Thanks Wessel. Would love to hear how it goes, good luck. I think success will come from managing expectations and structuring the process. Which I’m sure you guys will do very well anyway!
Andy, this seems pretty straight forward to me – crowd sourcing design is effectively a design contest where the end criteria for success will always be the personal taste of the arbiter. In effect this is asking a bunch of designers to all spend the time they would normally spend creating a brand identity (for us that’s around $30k of hours) for the chance to win a few hundred dollars. For any half decent design professional that is not only against our industry’s code of ethics, but also bad economics. Furthermore, encouraging the practice by participating can only have an increasingly detrimental effect on the design marketplace. As with all things – you get what you pay for. Crowd sourcing works best when a community works together to achieve a common goal, not one winner and lots of losers.

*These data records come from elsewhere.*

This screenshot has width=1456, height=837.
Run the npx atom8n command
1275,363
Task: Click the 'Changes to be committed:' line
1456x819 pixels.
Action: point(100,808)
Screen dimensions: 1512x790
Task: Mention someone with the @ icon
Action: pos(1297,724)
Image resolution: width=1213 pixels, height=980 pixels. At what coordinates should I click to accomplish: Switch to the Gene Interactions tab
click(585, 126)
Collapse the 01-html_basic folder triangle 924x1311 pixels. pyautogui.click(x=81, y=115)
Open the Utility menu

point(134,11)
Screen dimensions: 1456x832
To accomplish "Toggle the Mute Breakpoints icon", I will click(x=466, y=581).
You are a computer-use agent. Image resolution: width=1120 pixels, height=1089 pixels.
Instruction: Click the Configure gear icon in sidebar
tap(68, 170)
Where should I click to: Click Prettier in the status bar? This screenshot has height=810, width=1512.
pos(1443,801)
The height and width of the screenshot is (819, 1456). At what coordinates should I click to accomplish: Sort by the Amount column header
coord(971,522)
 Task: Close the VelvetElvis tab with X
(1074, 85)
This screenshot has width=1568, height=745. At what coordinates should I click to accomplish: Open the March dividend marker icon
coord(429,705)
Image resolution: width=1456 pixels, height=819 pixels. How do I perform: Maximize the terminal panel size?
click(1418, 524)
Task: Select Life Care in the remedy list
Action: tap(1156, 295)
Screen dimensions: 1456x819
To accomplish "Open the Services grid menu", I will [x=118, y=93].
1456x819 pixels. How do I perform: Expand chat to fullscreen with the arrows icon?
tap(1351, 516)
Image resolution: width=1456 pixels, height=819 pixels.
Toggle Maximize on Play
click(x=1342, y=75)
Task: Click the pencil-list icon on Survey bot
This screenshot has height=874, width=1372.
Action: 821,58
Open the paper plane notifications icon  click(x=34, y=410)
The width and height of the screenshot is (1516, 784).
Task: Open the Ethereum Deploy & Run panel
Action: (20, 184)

Thanks for the comment Dave, great to hear your point of view. I wonder if the crowdsourcing process will ever evolve (in a design contest) to include upfront strategy / approach. It could help to reduce the time wasted and could then evolve into a collaborative process with fewer designers who might all be rewarded more fairly. Still, I’m sure serious marketers with valuable brands will spend their marketing dollar’s more wisely for many more years to come yet…
I think you’re right Andy, there’s definitely power in crowds, especially those passionate about a product or brand. We watch with interested anticipation.
Two points here.
1. Logo contests and brand creation (contest or otherwise) are two separate things. A logo can be one elemant of brand creation, not the other way round. Logos can be created by any design artist, brands need more in depth expertise that runs the gamut of your site, your design, your target audience, your sponsors, your ads (or lack of) and most importantly – your content.
2. Many bloggers, such as myself do not have the money to create a brand by hiring a brand consultant. I am creating it myself every day, by the topics I choose to cover and through the dsign and theme of the site (for which I did pay a WordPress theme designer)
I am also able to be fluid right now in my brand building. I am not yet sure, having created my new design a couple of months ago, exactly where I want to focus most of my efforts – hiring a brand consultant would have forced me to choose(not a bad thing at all, but a nightmare for procrastinators such as myself!).
I am now able to see where my penmanship takes me over the course of the next few months and the brand I am trying to build will start to become noticeable without any purposeful direction on my part – it will be self apparent.
Hopefully, some of the above will make sense!!